§ **EXERCISE INSTRUCTIONS**: All of the data below should be written out again exactly.

——

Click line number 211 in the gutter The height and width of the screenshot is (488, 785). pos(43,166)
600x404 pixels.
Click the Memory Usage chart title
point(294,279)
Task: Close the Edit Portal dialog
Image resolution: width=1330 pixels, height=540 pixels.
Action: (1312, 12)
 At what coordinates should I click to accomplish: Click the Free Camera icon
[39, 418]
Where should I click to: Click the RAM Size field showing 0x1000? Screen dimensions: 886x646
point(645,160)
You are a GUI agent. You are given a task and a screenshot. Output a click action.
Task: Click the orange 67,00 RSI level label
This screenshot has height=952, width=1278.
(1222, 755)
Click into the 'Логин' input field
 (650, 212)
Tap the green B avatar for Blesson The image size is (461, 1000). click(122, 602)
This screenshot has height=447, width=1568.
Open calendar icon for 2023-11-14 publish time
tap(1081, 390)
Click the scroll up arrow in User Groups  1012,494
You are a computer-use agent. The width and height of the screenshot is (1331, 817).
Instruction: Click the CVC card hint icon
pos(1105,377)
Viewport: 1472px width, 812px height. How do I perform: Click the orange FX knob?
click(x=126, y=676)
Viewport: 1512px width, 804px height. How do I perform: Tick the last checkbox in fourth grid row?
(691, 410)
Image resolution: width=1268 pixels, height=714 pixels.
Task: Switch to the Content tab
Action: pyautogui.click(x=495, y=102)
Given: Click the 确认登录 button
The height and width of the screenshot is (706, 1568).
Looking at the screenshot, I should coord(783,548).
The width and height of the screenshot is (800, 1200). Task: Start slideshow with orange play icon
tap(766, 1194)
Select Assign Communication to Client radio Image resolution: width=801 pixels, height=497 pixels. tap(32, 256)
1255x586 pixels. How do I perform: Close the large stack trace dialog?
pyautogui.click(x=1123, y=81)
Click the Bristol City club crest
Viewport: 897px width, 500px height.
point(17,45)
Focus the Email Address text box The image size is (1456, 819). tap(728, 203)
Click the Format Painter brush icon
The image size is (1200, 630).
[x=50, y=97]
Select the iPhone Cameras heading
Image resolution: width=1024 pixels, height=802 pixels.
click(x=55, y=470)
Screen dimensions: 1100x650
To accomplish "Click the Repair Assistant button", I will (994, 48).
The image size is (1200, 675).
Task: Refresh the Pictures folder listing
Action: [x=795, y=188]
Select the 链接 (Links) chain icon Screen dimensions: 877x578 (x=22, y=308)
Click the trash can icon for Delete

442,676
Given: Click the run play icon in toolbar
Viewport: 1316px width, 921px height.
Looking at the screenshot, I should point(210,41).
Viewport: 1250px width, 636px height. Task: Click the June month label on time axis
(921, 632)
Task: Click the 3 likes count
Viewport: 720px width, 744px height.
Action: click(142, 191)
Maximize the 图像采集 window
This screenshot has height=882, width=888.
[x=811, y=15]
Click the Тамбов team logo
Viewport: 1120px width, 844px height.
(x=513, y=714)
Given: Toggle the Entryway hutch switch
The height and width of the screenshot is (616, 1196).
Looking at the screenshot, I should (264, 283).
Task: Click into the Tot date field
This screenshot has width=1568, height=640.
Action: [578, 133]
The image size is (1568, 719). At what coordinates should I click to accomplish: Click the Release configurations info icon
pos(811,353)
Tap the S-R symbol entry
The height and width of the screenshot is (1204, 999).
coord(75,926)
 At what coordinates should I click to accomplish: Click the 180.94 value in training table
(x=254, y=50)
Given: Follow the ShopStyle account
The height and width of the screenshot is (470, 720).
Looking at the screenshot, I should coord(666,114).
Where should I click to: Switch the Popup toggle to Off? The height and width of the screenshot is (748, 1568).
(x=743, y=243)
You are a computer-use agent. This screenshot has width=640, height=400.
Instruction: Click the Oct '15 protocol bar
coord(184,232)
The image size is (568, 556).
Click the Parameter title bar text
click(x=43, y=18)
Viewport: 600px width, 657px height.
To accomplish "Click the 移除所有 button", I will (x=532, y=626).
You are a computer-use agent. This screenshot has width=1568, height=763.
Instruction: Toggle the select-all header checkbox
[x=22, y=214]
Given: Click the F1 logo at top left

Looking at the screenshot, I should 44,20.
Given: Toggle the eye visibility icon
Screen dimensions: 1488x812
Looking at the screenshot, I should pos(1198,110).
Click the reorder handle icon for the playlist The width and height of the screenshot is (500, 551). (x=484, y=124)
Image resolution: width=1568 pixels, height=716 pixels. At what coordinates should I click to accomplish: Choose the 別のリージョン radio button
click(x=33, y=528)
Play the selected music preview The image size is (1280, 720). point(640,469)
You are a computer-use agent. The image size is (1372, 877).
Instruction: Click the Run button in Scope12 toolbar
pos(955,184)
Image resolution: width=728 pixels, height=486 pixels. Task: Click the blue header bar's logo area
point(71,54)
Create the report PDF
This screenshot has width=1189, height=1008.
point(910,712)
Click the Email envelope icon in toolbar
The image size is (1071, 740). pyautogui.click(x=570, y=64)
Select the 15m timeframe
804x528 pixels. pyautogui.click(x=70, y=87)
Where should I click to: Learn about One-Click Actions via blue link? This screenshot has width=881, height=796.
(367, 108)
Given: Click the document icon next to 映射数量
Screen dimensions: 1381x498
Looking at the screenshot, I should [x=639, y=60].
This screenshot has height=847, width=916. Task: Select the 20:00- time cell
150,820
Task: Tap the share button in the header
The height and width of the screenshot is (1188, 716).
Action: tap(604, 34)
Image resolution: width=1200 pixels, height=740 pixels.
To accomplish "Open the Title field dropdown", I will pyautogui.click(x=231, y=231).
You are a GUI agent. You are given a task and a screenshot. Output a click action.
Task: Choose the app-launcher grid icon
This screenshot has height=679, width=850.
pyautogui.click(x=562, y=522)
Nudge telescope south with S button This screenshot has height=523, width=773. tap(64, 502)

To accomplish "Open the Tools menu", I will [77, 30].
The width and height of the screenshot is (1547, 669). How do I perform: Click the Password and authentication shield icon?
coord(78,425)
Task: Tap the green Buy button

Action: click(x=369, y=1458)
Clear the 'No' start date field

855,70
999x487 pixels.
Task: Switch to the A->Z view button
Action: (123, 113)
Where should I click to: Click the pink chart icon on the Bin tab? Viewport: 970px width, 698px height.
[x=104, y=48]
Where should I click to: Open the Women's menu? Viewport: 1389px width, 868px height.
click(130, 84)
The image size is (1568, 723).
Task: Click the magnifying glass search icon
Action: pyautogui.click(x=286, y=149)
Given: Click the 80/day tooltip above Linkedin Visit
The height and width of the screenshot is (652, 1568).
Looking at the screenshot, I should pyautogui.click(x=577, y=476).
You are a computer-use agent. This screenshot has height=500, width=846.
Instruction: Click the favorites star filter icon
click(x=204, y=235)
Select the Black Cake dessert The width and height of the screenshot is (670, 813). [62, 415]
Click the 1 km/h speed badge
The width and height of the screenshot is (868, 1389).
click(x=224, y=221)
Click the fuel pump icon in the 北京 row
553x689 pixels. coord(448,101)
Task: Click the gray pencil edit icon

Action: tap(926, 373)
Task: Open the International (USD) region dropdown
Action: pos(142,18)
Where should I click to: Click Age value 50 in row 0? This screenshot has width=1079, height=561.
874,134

——

§ **YOUR SOLUTION**:
Click line number 211 in the gutter The height and width of the screenshot is (488, 785). pos(43,166)
600x404 pixels.
Click the Memory Usage chart title
point(294,279)
Task: Close the Edit Portal dialog
Image resolution: width=1330 pixels, height=540 pixels.
Action: (1312, 12)
 At what coordinates should I click to accomplish: Click the Free Camera icon
[39, 418]
Where should I click to: Click the RAM Size field showing 0x1000? Screen dimensions: 886x646
point(645,160)
You are a GUI agent. You are given a task and a screenshot. Output a click action.
Task: Click the orange 67,00 RSI level label
This screenshot has height=952, width=1278.
(1222, 755)
Click into the 'Логин' input field
 (650, 212)
Tap the green B avatar for Blesson The image size is (461, 1000). click(122, 602)
This screenshot has height=447, width=1568.
Open calendar icon for 2023-11-14 publish time
tap(1081, 390)
Click the scroll up arrow in User Groups  1012,494
You are a computer-use agent. The width and height of the screenshot is (1331, 817).
Instruction: Click the CVC card hint icon
pos(1105,377)
Viewport: 1472px width, 812px height. How do I perform: Click the orange FX knob?
click(x=126, y=676)
Viewport: 1512px width, 804px height. How do I perform: Tick the last checkbox in fourth grid row?
(691, 410)
Image resolution: width=1268 pixels, height=714 pixels.
Task: Switch to the Content tab
Action: pyautogui.click(x=495, y=102)
Given: Click the 确认登录 button
The height and width of the screenshot is (706, 1568).
Looking at the screenshot, I should coord(783,548).
The width and height of the screenshot is (800, 1200). Task: Start slideshow with orange play icon
tap(766, 1194)
Select Assign Communication to Client radio Image resolution: width=801 pixels, height=497 pixels. tap(32, 256)
1255x586 pixels. How do I perform: Close the large stack trace dialog?
pyautogui.click(x=1123, y=81)
Click the Bristol City club crest
Viewport: 897px width, 500px height.
point(17,45)
Focus the Email Address text box The image size is (1456, 819). tap(728, 203)
Click the Format Painter brush icon
The image size is (1200, 630).
[x=50, y=97]
Select the iPhone Cameras heading
Image resolution: width=1024 pixels, height=802 pixels.
click(x=55, y=470)
Screen dimensions: 1100x650
To accomplish "Click the Repair Assistant button", I will (994, 48).
The image size is (1200, 675).
Task: Refresh the Pictures folder listing
Action: [x=795, y=188]
Select the 链接 (Links) chain icon Screen dimensions: 877x578 (x=22, y=308)
Click the trash can icon for Delete

442,676
Given: Click the run play icon in toolbar
Viewport: 1316px width, 921px height.
Looking at the screenshot, I should point(210,41).
Viewport: 1250px width, 636px height. Task: Click the June month label on time axis
(921, 632)
Task: Click the 3 likes count
Viewport: 720px width, 744px height.
Action: click(142, 191)
Maximize the 图像采集 window
This screenshot has height=882, width=888.
[x=811, y=15]
Click the Тамбов team logo
Viewport: 1120px width, 844px height.
(x=513, y=714)
Given: Toggle the Entryway hutch switch
The height and width of the screenshot is (616, 1196).
Looking at the screenshot, I should (264, 283).
Task: Click into the Tot date field
This screenshot has width=1568, height=640.
Action: [578, 133]
The image size is (1568, 719). At what coordinates should I click to accomplish: Click the Release configurations info icon
pos(811,353)
Tap the S-R symbol entry
The height and width of the screenshot is (1204, 999).
coord(75,926)
 At what coordinates should I click to accomplish: Click the 180.94 value in training table
(x=254, y=50)
Given: Follow the ShopStyle account
The height and width of the screenshot is (470, 720).
Looking at the screenshot, I should coord(666,114).
Where should I click to: Switch the Popup toggle to Off? The height and width of the screenshot is (748, 1568).
(x=743, y=243)
You are a computer-use agent. This screenshot has width=640, height=400.
Instruction: Click the Oct '15 protocol bar
coord(184,232)
The image size is (568, 556).
Click the Parameter title bar text
click(x=43, y=18)
Viewport: 600px width, 657px height.
To accomplish "Click the 移除所有 button", I will (x=532, y=626).
You are a computer-use agent. This screenshot has width=1568, height=763.
Instruction: Toggle the select-all header checkbox
[x=22, y=214]
Given: Click the F1 logo at top left

Looking at the screenshot, I should 44,20.
Given: Toggle the eye visibility icon
Screen dimensions: 1488x812
Looking at the screenshot, I should pos(1198,110).
Click the reorder handle icon for the playlist The width and height of the screenshot is (500, 551). (x=484, y=124)
Image resolution: width=1568 pixels, height=716 pixels. At what coordinates should I click to accomplish: Choose the 別のリージョン radio button
click(x=33, y=528)
Play the selected music preview The image size is (1280, 720). point(640,469)
You are a computer-use agent. The image size is (1372, 877).
Instruction: Click the Run button in Scope12 toolbar
pos(955,184)
Image resolution: width=728 pixels, height=486 pixels. Task: Click the blue header bar's logo area
point(71,54)
Create the report PDF
This screenshot has width=1189, height=1008.
point(910,712)
Click the Email envelope icon in toolbar
The image size is (1071, 740). pyautogui.click(x=570, y=64)
Select the 15m timeframe
804x528 pixels. pyautogui.click(x=70, y=87)
Where should I click to: Learn about One-Click Actions via blue link? This screenshot has width=881, height=796.
(367, 108)
Given: Click the document icon next to 映射数量
Screen dimensions: 1381x498
Looking at the screenshot, I should [x=639, y=60].
This screenshot has height=847, width=916. Task: Select the 20:00- time cell
150,820
Task: Tap the share button in the header
The height and width of the screenshot is (1188, 716).
Action: tap(604, 34)
Image resolution: width=1200 pixels, height=740 pixels.
To accomplish "Open the Title field dropdown", I will pyautogui.click(x=231, y=231).
You are a GUI agent. You are given a task and a screenshot. Output a click action.
Task: Choose the app-launcher grid icon
This screenshot has height=679, width=850.
pyautogui.click(x=562, y=522)
Nudge telescope south with S button This screenshot has height=523, width=773. tap(64, 502)

To accomplish "Open the Tools menu", I will [77, 30].
The width and height of the screenshot is (1547, 669). How do I perform: Click the Password and authentication shield icon?
coord(78,425)
Task: Tap the green Buy button

Action: click(x=369, y=1458)
Clear the 'No' start date field

855,70
999x487 pixels.
Task: Switch to the A->Z view button
Action: (123, 113)
Where should I click to: Click the pink chart icon on the Bin tab? Viewport: 970px width, 698px height.
[x=104, y=48]
Where should I click to: Open the Women's menu? Viewport: 1389px width, 868px height.
click(130, 84)
The image size is (1568, 723).
Task: Click the magnifying glass search icon
Action: pyautogui.click(x=286, y=149)
Given: Click the 80/day tooltip above Linkedin Visit
The height and width of the screenshot is (652, 1568).
Looking at the screenshot, I should pyautogui.click(x=577, y=476).
You are a computer-use agent. This screenshot has height=500, width=846.
Instruction: Click the favorites star filter icon
click(x=204, y=235)
Select the Black Cake dessert The width and height of the screenshot is (670, 813). [62, 415]
Click the 1 km/h speed badge
The width and height of the screenshot is (868, 1389).
click(x=224, y=221)
Click the fuel pump icon in the 北京 row
553x689 pixels. coord(448,101)
Task: Click the gray pencil edit icon

Action: tap(926, 373)
Task: Open the International (USD) region dropdown
Action: pos(142,18)
Where should I click to: Click Age value 50 in row 0? This screenshot has width=1079, height=561.
874,134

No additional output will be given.